Now the Arab League is calling for another no-fly zone, this time over the Gaza Strip. That call is spurred by an increase in fighting between the Gazans and Israel over the past week, which has seen rocket attacks launched from Gaza met by Israeli airstrikes. So far the casualty totals are one wounded in Israel and 19 dead in Gaza. That statistic has the Arab League calling Israel's actions “brutal” and asking that the UN Security Council “consider the Israeli aggression in the Gaza Strip on an urgent basis to stop its siege and impose a no-fly rule on the Israeli military to protect civilians in the Gaza Strip,” according to the League's formal statement. Not surprisingly, the Israelis responded by telling the Arab League that instead of UN resolutions, they should focus on getting the folks in Gaza to stop launching missiles into Israel.

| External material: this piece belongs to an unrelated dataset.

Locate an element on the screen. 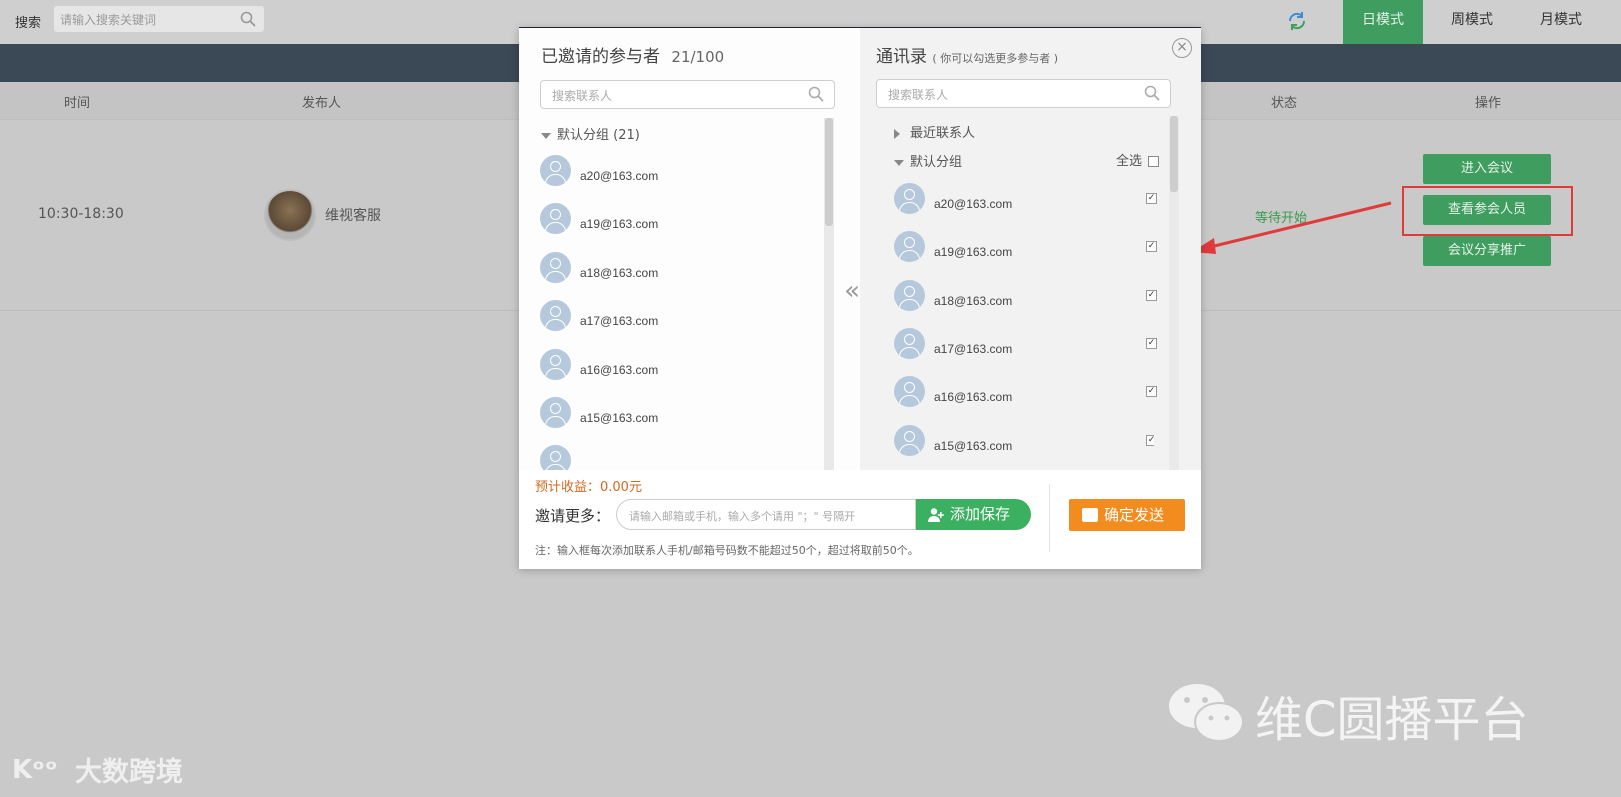 This screenshot has height=797, width=1621. highlight-box is located at coordinates (1488, 211).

The Arab League's call for a no-fly zone over Gaza won't fly (forgive the pun) if for no other reason than a resolution authorizing it will be vetoed by the United States within the Security Council as are any resolutions that are perceived to interfere with Israel's security stance. But the fact that the Arab League is publicly calling for a no-fly zone in the first place is yet one more bit of tension in an already tense region. Meanwhile, both the Gazans and the Israelis say they are willing to abide by a cease-fire, so long as the other side stops shooting first. As to why there has been a flare up in attacks between Israel and Gaza after a period of relative calm (relative to the region at least), a couple of factors are likely at play: a recent attempt at rapprochement between the Hamas-led government in Gaza and the Palestinian Authority government in the West Bank, as well as Palestine's potential unilateral declaration of statehood that could happen later this year, both factor that would drastically change the current Israel-Palestine equation.